Category Archives: Cape Cod Wildflowers

Pretty Little, White Snowdrop Flowers In Orleans On Cape Cod

I saw my first pretty, little white Snowdrop flowers on the side of the road in Orleans on Cape Cod the other day. They are so delicate.

I couldn’t find them in my flower book so my friend Alice, who is a guru in flower identification, helped me out. Thank you, Alice!

Snowdrops, which are perennials, produce one small (1″ or less), white flower, which hangs down off its stalk like a “drop” prior to opening. When the bloom opens, the eye beholds 3 outer petals arching out over 3 inner petals. Snowdrops flower early in the year so you should plant them where you can easily see them, even under  tree because they bloom before the leaves come out!

I might have to plant some Snowdrop bulbs at my new house. They are so pretty and such a treat to find this time of year!



I Saw My First Daffodil In Orleans On Cape Cod Today!


I was so shocked when I saw a little patch of pretty yellow Daffodils growing in someone’s yard by the side of the road in Orleans on Cape Cod. It seems so early. It’s only February.

So, I turned the car around, stopped and jumped out and took a photograph of this pretty spring flower. What  treat!

Last weekend the wind chill was minus 28 here so the last thing I thought I’d see so soon was a spring flower.

Has anyone else seen any spring flowers?


Milkweed Seeds On Cape Cod In Black And White Photography

Every time I walk home from downtown, I pass these Milkweed plants. I love how, in the fall, the pods open and the white fluff starts oozing out filled with black seeds ready for the wind to whisk them away!

Pretty, don’t you think?


Very Colorful And Abundant Red-Leafed Poison Ivy Here On Cape Cod

Poison Ivy seems to be one of the leaves that turns a brilliant red in the fall. So pretty…but beware! There is a lot of Poison Ivy here on Cape Cod! Stay on the trails.

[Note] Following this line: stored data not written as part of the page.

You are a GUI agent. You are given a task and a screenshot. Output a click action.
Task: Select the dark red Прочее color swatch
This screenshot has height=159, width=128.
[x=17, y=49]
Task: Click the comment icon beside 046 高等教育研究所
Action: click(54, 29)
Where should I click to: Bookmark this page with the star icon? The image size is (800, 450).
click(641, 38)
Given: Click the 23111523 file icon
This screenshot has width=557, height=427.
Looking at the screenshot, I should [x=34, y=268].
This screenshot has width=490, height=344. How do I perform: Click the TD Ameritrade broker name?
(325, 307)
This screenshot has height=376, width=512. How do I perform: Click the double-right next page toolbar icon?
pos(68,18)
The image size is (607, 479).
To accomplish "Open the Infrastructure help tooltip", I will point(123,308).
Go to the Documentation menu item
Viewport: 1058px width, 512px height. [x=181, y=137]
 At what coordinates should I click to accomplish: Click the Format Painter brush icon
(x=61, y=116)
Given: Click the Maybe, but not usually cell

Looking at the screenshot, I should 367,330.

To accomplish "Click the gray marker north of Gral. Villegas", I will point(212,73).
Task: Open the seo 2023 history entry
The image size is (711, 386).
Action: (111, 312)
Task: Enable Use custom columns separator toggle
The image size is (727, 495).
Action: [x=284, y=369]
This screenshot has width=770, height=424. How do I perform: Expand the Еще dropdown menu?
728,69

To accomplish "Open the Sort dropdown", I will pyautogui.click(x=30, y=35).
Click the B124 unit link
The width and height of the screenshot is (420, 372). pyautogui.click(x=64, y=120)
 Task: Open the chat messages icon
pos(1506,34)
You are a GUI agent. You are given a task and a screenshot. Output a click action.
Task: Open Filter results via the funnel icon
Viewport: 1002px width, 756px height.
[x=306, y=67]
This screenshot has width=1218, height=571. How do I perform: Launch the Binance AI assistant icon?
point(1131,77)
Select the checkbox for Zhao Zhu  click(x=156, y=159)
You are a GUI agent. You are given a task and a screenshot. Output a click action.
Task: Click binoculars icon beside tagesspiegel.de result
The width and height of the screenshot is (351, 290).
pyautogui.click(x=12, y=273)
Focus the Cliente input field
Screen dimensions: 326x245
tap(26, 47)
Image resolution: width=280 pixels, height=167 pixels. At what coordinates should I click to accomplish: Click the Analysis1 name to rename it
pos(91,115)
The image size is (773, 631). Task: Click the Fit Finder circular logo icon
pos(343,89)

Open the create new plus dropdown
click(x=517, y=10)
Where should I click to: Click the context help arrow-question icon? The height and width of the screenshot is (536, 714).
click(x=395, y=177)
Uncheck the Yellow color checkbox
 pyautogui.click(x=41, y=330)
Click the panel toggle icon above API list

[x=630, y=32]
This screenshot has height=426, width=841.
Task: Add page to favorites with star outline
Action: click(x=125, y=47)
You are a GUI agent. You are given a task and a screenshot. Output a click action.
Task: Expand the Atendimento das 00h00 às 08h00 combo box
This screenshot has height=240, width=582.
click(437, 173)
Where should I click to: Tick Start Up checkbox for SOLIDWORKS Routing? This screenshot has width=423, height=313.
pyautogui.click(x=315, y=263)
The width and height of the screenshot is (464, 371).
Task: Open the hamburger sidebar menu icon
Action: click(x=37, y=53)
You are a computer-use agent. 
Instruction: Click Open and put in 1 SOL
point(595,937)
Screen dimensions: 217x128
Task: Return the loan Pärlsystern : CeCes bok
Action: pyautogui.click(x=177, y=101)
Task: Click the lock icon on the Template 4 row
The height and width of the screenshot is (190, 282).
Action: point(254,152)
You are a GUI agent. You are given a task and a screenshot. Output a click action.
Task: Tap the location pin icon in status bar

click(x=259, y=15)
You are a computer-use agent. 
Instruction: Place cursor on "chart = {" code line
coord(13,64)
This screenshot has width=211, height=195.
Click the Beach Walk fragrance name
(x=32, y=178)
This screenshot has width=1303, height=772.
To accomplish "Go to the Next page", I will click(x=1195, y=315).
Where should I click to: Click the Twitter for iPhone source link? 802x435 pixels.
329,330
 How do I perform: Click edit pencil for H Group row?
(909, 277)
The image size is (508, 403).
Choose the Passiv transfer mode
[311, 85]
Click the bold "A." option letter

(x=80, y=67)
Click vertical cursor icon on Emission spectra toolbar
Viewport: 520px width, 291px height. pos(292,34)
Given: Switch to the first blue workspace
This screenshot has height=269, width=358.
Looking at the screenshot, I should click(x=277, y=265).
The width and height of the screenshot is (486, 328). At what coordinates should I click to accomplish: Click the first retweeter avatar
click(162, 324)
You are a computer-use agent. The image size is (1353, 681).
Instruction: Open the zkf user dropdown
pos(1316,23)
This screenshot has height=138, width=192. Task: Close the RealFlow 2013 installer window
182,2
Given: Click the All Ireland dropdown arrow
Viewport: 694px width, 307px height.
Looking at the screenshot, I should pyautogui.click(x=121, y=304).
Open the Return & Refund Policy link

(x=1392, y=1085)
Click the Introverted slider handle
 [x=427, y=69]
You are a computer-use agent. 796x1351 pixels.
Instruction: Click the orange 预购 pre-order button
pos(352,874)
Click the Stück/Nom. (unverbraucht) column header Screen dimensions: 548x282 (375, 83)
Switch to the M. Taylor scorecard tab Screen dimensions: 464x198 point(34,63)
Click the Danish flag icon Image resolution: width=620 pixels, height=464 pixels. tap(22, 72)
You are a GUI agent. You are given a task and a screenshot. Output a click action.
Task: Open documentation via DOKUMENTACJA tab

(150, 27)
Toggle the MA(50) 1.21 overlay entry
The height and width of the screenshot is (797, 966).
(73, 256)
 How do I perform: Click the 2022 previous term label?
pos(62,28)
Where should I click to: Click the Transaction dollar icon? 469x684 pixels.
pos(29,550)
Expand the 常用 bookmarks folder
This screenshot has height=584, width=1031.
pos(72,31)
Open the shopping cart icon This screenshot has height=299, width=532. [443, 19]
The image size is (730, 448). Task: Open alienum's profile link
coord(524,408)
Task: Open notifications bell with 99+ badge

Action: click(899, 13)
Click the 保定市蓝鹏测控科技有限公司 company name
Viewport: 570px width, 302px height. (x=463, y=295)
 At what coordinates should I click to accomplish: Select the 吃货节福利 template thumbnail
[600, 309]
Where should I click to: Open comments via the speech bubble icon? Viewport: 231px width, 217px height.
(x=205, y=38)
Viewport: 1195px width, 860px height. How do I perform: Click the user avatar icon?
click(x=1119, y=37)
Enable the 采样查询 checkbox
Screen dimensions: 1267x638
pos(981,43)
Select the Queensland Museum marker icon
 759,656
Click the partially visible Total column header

Just a fact that you might not know… you can get Poison Ivy in the middle of the winter if you touch the vine, so be careful. Wear gloves and long sleeves if you think there is Poison Ivy there in the summertime.

Another little tidbit… if you touch Poison Ivy, the best thing you can do is wash it with a washcloth. It’s the disturbing of the skin cells that prevents the oils from staying on you. This is more important than just washing it with soap and water.

As the saying goes, “Leaves of three, let it be.”

But… a pretty leaf, don’t you think?